We process the above stated Personal Data as this is necessary for the performance of a contract we have entered into with you, such as the contract for the purchase of Products.
i) The information that is collected via cookies.
Please note that when you fail to provide the above stated Personal Data, we may not be able to offer our Services the way they are intended. For example, you may not be able to keep Products in your shopping chart while proceeding to the check-out, due to the absence of a cookie that provides that functionality.
We store your Personal Data as long as necessary to perform the purposes of processing as stated in article 3 of the Policy. This means that we store your Personal Data at least for the period as is necessary to perform the Services you requested, such as the purchase of Products.

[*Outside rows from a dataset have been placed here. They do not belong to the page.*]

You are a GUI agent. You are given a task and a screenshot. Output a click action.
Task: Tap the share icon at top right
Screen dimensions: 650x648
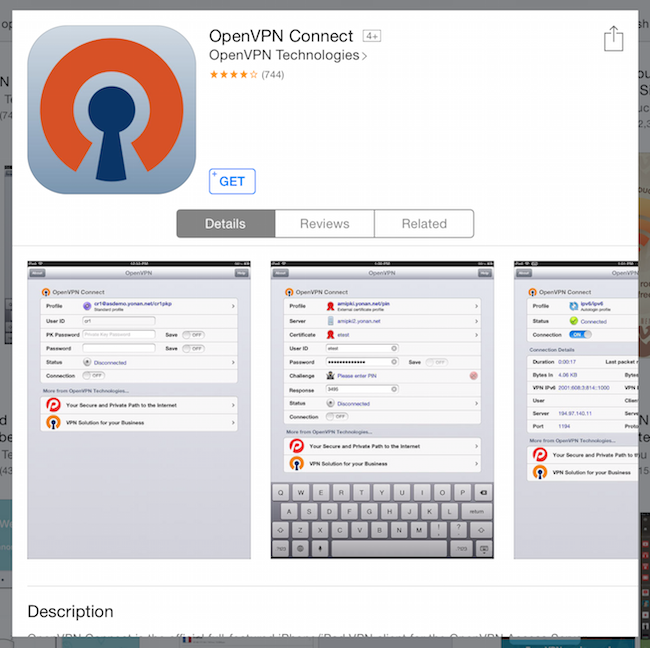(613, 39)
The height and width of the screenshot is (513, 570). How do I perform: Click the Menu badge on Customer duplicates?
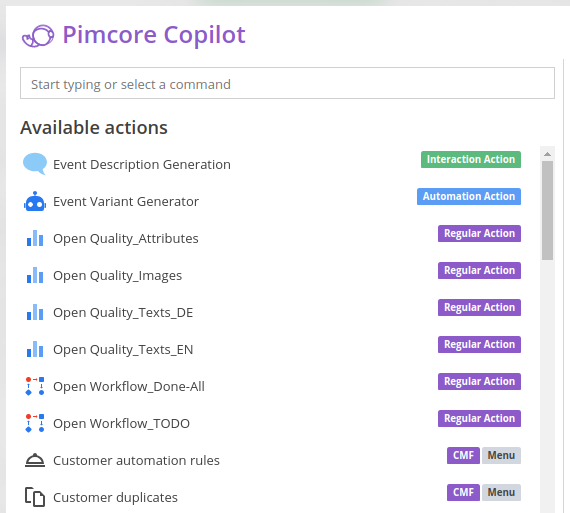coord(501,492)
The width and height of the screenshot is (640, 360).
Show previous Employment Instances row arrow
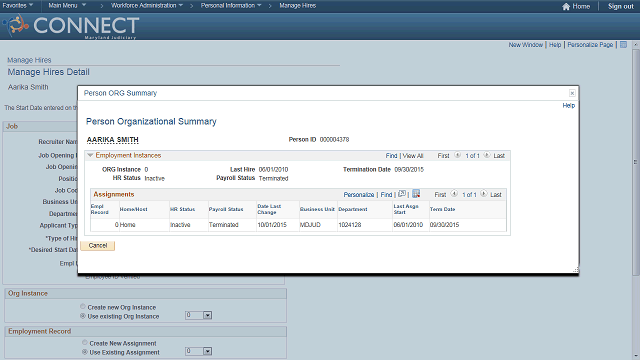(457, 155)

We may choose to pseudonymise the Personal Data, which means we transform the Personal Data into data that can no longer be attributed to you without the use of additional information. We call this data ‘Non Personal Data’. We hereby reserve the right to store Non Personal Data for the purposes as referred to in article 3 of the Policy and as long as we find to be necessary.

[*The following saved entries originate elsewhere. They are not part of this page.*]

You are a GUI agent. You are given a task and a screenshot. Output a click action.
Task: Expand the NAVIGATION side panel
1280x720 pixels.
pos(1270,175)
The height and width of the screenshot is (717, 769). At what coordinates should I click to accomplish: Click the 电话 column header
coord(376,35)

Purposes of Personal Data collection
Personal Data is collected and processed by ATO-GEAR for the following purposes:
i) Identifying you to perform the Services you requested;
ii) Performing the Services that you requested;
iii) When you order any Products, invoicing you when applicable;
iv) When you order any Products, delivering these Products to you;
v) Contacting you in case of any questions or comments you may have;
vi) Collecting feedback on our Services;
vii) Promoting the use of our Products and Services;
viii) Analysing Personal Data to improve the Services of ATO-GEAR;
ix) Analysing the market for our Services and Products;
x) Building the community for our Services;
xi) Analysing Personal Data to promote the use of ATO-GEAR, such as use in advertisements and promotions;
Xii) Improving the Services.
The electronic contact details you choose to provide us with, such as your e-mail address, are used to make sure the Services are performed for you in the most optimal way. Therefore, some e-mails are strictly necessary. We may, for example, contact you to inform you on the process of the delivery of your Product.

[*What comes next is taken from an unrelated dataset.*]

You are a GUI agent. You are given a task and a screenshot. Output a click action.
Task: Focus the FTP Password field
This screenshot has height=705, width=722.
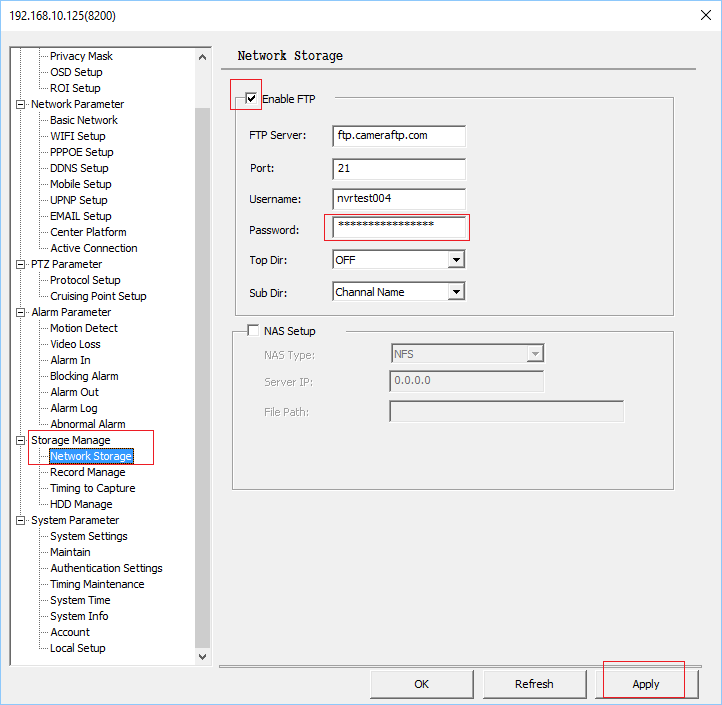tap(398, 227)
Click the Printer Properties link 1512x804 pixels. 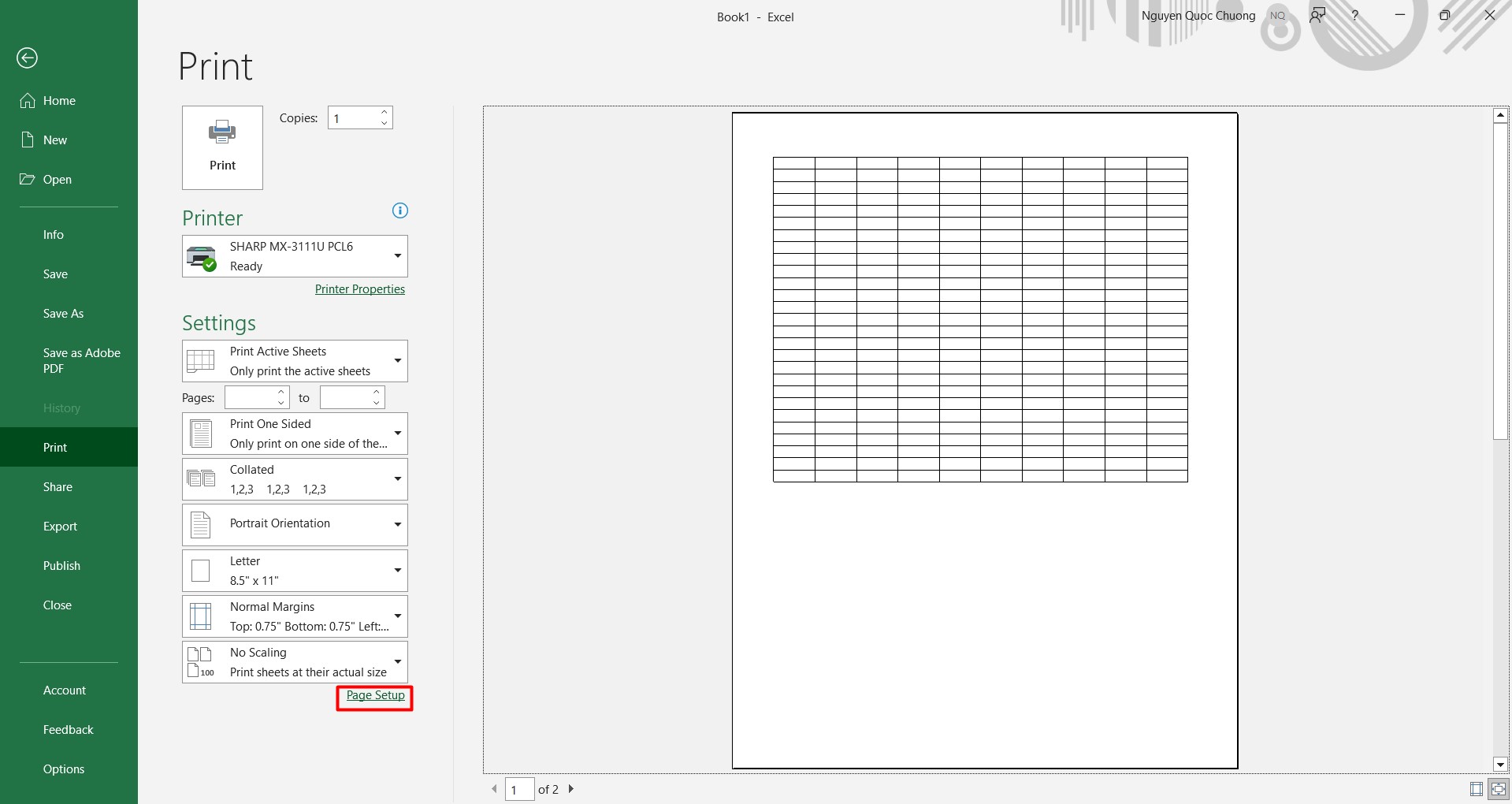click(x=359, y=289)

Further to the above stated e-mails, we may contact you to further promote the Services, our Products, ATO-GEAR, affiliated companies or any of our future services and / or products. For these e-mails you have granted your permission when registering for an account on our Website or when you requested Services. Should you wish to withdraw your permission, please do so by making use of the opt-out provided to you in every e-mail we send you.
Recipients of Personal Data
We will transfer your Personal Data to third parties, being:
Suppliers: When such is necessary to perform our Services to you, we may transfer your Personal Data to our suppliers, such as but not limited to the company that hosts the Website, the company that makes sure your Product is delivered to you and the company that hosts the applications as necessary for our Services. Suppliers shall always act and process the Personal Data on behalf of ATO-GEAR and the instructions we provide them with
ATO-GEAR highly values the security of your Personal Data. Therefore, ATO-GEAR will apply technical and organizational measures to protect your Personal Data against accidental or unlawful destruction or accidental loss, alteration, unauthorized disclosure or access. To keep your Personal Data safe, we take the following steps:
i) Encrypt the transfers of data via the Website;
ii) Protect the servers on which your Personal Data is stored with passwords and appropriate security measures;
iii) Block search engines from indexing the Personal Data.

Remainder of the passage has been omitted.